Abstract:
Township-scale carbon accounting for layer hen breeding remained underdeveloped in North China, despite the region’s high production intensity and the growing need for precise mitigation planning. This study quantified whole-chain carbon emissions, identified spatial hotspots, and evaluated the mitigation potential of coordinated low-carbon technologies in a typical layer-hen-intensive township in Quzhou County, Hebei Province, during 2023—2025. A hybrid life cycle assessment was combined with the Intergovernmental Panel on Climate Change greenhouse gas accounting framework. The system boundary covered feed crop production, feed processing and transport, layer rearing, manure removal and storage, and manure treatment with resource utilization. Carbon emissions were estimated using three consecutive years of field survey data from more than 300 layer hen households, together with parameters from domestic livestock studies and emission factors from the Ecoinvent version 3.9 database. Annual emissions were calculated per kilogram of eggs and per layer. A baseline scenario, multiple single-factor optimization scenarios, and an integrated optimization scenario were further constructed to assess the independent and combined mitigation effects of breed improvement, feed reformulation, housing upgrades, manure management, and composting optimization. The results showed a clear transition towards intensified production. The number of farming entities decreased from 382 to 310, whereas the standing population increased from 5.8 million to 6.9 million birds, indicating a shift towards fewer but larger operations. Despite herd expansion, total annual carbon emissions declined from
42600 t to
31200 t, representing a cumulative decrease of 26.8%. Carbon intensity per kilogram of eggs fell from 0.92 kg to 0.78 kg, and annual emissions per layer decreased from 25.3 kg to 23.5 kg. These findings indicated that gains in production efficiency more than offset the upward pressure associated with inventory growth.Village-level spatial patterns also changed substantially. In 2023, high-emission villages were concentrated in the central and western parts of the township, with several villages exceeding
7000 t annually. In 2024, the hotspot area contracted markedly, and by 2025 most villages had shifted to lower emission levels, generally below
4000 t per year. This pattern reflected a transition from clustered high-emission hotspots to a more evenly distributed low-emission structure. Emission-source analysis showed that feed-related processes and manure management dominated the carbon footprint.
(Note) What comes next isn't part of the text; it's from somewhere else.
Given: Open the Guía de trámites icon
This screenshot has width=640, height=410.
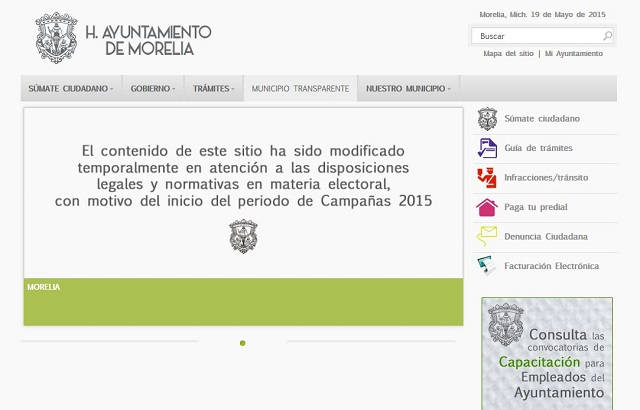Looking at the screenshot, I should pyautogui.click(x=487, y=148).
Feed production and processing contributed about 30% of total emissions, manure removal and storage accounted for about 25%, and feed cultivation contributed about 24%, whereas transport contributed less than 2%. The largest reductions occurred in feed processing and manure handling, both of which declined by 38% over the study period and together explained most of the total reduction. Decomposition analysis indicated that improved production efficiency was the leading driver of emission reduction, followed by structural optimization associated with scaling-up and intensification, while herd expansion remained the main factor increasing emissions. Scenario analysis further revealed considerable but uneven mitigation opportunities. Post-farm manure management delivered the greatest standalone reduction potential, with cumulative independent contributions reaching 40%. On-farm measures contributed 17%, and pre-farm interventions, especially feed optimization, contributed 16%. When all optimal measures were combined across the production chain, the maximum integrated mitigation potential reached 52%, avoiding the overestimation that would result from directly summing single-factor effects. Overall, this study showed that township-scale accounting could effectively capture both structural and spatial dynamics of carbon emissions in layer hen breeding. Coordinated improvements in feed systems, production efficiency, and manure treatment were identified as the most effective pathway for reducing emissions and advancing the low-carbon transition of the layer hen industry in North China.